Call for a big environment push on protest anniversary

Call for a big environment push on protest anniversary

Mike Stentiford made the call at the 18th annual Inter-Island Environment Meeting, which is taking place at Crabbé.

He said A Line in the Sand – when almost 7,000 Islanders formed a human chain along St Ouen’s Bay in October 2009 to protest against excessive coastal development – was instrumental in forcing a change of attitude about the environment in the States.

Hailed as Jersey’s largest ever peaceful demonstration, the line of Islanders standing arm-in-arm stretched from Le Braye to L’Etacq.

At the time, several coastal areas were under threat, with luxury housing developments proposed on Plémont headland, Wolf’s Caves and the east coast and the controversial Portelet development already under way.

‘If you look at the aerial photographs, it really was quite a statement that we made,’ Mr Stentiford said. ‘What came after that, was the minister at the time said, “we know people care, we have to do something about it”.

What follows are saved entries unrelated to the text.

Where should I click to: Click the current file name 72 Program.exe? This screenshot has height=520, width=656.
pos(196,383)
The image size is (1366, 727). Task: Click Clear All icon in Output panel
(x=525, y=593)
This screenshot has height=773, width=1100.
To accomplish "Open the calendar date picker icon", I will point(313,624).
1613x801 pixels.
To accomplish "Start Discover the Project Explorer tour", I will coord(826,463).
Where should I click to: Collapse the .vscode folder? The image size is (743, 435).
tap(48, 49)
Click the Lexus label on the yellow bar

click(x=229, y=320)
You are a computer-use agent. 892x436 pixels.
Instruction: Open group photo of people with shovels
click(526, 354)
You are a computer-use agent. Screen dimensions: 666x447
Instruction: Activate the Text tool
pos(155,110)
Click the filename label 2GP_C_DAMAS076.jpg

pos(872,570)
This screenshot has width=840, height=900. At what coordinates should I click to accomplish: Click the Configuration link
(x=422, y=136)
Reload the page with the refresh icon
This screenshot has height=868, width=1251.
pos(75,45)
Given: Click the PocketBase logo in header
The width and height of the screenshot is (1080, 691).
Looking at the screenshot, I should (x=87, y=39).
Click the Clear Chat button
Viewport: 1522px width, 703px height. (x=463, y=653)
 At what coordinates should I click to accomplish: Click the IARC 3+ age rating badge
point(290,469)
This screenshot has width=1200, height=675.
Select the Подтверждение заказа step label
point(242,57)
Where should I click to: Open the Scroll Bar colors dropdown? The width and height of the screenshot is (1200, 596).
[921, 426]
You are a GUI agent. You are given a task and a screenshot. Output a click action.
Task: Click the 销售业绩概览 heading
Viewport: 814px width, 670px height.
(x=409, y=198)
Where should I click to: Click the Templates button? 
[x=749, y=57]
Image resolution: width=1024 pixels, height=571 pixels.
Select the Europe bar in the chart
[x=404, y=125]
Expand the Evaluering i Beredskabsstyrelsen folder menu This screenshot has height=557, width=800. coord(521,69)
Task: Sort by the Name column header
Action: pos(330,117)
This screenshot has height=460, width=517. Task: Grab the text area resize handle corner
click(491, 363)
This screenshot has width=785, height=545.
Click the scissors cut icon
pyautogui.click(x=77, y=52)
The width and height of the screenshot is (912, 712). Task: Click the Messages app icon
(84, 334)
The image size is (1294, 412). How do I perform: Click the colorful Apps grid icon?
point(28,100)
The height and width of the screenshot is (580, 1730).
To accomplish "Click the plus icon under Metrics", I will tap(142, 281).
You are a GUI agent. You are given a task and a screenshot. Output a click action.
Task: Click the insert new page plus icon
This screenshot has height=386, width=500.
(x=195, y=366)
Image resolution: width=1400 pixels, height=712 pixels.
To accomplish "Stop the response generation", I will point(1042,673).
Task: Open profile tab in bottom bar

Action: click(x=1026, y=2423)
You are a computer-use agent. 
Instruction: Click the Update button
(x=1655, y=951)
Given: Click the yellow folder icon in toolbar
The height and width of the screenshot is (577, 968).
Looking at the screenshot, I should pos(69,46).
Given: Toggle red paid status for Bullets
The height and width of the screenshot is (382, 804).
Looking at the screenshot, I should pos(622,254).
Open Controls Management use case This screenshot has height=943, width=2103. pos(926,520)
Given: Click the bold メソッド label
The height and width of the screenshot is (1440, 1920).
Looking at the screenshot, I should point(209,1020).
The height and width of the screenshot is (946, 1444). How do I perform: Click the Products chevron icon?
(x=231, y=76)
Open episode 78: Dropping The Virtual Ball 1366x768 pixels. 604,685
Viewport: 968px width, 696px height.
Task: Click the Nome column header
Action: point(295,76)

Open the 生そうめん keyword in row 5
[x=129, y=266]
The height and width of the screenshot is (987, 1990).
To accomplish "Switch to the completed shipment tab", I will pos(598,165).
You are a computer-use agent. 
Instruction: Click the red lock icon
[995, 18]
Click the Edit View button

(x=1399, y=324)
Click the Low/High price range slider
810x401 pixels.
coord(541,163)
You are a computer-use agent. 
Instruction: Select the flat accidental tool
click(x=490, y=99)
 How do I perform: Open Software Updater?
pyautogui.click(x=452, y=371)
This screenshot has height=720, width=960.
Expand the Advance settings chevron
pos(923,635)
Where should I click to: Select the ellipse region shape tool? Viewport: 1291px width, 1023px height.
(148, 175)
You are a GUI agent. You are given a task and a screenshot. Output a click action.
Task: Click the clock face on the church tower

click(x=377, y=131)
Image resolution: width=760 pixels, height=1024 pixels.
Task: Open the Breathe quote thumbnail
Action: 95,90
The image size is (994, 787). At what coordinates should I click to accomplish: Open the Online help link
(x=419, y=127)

‘We came up with the idea of having a coastal national park.’

The National Park now covers 1,900 hectares – 16 per cent of the Island’s land mass – and any development within it is strictly regulated by Planning.

‘With the tenth-year anniversary coming up, I think it will be a wonderful opportunity for the States of Jersey to say, “let’s have a big environmental success story”,’ said the 82-year-old conservationist, ‘because we have not had one for quite a long time and that, of course, was the saving of Plémont.

‘The last one was in the 1970s – the remarkable restoration of St Ouen’s Bay, from a rubbish tip to what we have now, a very special place.

‘Can we emulate that? Really, really go powerful – put the environment up on the political agenda because it has been off the agenda for far too long.’

Mr Stentiford said that in order for the National Park to grow it will need more support and they are currently in meetings with Environment Minister John Young to get a board established.

‘We have said this so many times before. We have been literally over-run with various groups wanting to do this and that,’ he said. ‘At the moment, we cannot cope with it. We do need a board – stakeholders – to get things moving, to make things happen.

‘There is lots to do. I just hope I can stick in there long enough to see the end of it.’

More than 60 delegates from Jersey, Guernsey, Alderney and UK governments, conservation groups and NGOs are participating in two days of meetings.

They hope to draft an environmental charter for the Channel Islands and set concrete goals for protecting nature in the Bailiwicks.